▶ TASK PROMPT:
Each time a line of the listing holds "avatar", copy that line.

#### EXERCISE MATERIALS ####

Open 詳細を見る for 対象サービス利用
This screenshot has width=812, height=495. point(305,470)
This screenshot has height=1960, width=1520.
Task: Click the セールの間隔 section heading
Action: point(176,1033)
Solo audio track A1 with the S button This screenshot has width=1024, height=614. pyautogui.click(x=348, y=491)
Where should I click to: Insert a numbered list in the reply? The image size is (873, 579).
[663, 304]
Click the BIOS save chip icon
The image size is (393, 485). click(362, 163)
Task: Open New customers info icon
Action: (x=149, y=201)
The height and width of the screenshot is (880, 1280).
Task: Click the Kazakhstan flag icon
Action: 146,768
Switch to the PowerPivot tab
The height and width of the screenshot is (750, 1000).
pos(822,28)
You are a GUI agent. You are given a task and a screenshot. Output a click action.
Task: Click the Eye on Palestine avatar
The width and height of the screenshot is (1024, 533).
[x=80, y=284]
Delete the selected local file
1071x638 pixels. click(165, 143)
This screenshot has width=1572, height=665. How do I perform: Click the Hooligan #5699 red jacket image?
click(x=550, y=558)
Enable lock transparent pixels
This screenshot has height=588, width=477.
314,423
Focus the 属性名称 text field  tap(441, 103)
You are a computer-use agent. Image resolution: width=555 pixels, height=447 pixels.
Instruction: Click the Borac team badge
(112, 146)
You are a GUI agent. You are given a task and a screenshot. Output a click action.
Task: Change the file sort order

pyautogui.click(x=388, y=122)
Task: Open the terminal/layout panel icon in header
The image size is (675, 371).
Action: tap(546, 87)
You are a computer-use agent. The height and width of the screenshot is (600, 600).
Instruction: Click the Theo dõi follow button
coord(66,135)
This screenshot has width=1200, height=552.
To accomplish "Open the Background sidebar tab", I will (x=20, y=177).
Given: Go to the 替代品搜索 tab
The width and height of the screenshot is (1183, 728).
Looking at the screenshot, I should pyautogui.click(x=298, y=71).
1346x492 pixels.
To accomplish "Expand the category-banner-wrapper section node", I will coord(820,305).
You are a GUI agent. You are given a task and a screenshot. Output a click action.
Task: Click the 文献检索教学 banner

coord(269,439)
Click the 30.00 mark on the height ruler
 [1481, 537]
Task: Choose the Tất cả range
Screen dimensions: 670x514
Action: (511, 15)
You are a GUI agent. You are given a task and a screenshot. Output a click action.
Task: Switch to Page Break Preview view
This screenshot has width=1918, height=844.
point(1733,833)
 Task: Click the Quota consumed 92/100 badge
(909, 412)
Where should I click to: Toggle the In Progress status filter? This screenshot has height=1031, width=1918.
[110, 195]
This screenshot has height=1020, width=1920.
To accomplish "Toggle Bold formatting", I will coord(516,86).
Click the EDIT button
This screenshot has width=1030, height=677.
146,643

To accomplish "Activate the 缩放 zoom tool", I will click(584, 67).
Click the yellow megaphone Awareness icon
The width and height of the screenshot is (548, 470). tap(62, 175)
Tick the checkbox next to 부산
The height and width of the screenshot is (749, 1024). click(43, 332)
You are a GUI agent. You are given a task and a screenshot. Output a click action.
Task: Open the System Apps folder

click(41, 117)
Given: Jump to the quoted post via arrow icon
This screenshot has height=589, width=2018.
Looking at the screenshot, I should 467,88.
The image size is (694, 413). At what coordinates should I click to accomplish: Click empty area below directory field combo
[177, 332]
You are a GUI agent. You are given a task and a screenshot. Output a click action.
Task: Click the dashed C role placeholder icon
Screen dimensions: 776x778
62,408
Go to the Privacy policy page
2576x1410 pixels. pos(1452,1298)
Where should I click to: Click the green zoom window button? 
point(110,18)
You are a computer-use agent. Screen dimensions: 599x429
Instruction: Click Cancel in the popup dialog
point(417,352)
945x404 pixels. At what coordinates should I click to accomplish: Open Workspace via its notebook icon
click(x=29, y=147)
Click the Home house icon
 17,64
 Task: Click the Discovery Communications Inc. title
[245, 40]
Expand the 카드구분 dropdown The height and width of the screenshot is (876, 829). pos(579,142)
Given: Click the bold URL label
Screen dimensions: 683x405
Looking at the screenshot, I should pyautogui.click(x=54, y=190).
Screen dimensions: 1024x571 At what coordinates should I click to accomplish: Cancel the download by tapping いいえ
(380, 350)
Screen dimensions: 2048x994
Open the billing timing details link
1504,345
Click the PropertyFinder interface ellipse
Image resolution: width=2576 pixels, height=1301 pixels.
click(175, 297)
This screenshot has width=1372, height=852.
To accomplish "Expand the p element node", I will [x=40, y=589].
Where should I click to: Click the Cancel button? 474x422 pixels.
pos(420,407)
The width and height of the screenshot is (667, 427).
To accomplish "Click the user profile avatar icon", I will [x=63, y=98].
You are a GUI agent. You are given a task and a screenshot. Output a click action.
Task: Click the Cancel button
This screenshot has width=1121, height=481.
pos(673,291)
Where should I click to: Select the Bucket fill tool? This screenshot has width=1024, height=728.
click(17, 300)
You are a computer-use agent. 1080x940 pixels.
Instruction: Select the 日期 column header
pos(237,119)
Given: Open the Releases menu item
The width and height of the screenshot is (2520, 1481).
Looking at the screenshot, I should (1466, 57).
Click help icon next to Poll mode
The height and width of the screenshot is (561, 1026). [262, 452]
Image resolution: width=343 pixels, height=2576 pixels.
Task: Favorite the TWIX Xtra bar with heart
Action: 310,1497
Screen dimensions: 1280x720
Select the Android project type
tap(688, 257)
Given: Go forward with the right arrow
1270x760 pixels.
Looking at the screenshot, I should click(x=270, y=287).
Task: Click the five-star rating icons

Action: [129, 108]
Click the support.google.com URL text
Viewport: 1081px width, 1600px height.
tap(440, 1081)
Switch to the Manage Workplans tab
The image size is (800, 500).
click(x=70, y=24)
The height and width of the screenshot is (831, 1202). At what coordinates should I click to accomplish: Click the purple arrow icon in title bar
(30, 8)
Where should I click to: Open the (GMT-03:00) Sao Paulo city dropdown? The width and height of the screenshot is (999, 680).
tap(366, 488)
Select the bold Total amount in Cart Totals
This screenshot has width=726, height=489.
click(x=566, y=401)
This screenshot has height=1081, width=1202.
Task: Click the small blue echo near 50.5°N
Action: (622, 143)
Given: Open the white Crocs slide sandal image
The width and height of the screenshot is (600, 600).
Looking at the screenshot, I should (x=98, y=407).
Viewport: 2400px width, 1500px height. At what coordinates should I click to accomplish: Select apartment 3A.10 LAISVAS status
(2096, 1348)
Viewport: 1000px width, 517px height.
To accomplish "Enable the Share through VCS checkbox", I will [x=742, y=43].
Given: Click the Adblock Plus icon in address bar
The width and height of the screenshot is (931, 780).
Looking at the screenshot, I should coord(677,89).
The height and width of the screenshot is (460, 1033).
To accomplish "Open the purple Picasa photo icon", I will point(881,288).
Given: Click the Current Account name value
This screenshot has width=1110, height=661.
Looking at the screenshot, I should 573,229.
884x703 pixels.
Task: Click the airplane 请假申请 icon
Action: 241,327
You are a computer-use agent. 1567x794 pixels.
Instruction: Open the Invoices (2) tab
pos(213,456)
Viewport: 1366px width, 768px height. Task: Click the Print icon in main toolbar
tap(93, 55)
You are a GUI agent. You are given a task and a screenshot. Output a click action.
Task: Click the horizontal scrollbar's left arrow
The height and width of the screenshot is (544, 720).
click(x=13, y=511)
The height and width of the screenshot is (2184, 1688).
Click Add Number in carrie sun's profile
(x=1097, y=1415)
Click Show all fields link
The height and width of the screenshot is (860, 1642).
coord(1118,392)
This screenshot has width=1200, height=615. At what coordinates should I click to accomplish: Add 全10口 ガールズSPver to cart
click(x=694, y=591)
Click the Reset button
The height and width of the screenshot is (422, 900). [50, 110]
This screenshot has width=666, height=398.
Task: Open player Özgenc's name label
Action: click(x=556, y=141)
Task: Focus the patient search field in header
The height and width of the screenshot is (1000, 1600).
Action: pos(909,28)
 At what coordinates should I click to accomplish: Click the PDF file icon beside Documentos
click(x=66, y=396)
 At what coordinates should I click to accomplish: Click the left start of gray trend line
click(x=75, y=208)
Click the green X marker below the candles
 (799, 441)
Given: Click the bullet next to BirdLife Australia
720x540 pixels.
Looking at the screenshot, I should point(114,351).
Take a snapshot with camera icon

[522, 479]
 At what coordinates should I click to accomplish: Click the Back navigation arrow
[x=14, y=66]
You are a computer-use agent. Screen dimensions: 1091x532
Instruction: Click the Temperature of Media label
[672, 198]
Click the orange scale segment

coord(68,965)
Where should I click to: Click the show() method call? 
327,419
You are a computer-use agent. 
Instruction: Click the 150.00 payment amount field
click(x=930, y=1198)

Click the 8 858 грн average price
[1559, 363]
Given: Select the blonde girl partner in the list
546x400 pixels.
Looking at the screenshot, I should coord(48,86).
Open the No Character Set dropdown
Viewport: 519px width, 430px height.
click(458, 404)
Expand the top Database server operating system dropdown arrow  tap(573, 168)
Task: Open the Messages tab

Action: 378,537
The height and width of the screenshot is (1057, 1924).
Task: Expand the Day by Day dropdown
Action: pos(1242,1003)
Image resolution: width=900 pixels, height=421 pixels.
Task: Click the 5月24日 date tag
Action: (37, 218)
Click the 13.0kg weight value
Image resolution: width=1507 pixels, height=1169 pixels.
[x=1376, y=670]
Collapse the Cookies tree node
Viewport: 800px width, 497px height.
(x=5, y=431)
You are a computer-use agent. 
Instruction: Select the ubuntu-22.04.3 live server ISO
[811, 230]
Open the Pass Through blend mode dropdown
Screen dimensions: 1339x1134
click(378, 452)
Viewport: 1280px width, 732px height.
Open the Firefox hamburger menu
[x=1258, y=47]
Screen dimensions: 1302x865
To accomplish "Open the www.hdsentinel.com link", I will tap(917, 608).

####

▶ OUTPUT BELOW:
Task: Click the Eye on Palestine avatar
To accomplish "Click the user profile avatar icon", I will [x=63, y=98].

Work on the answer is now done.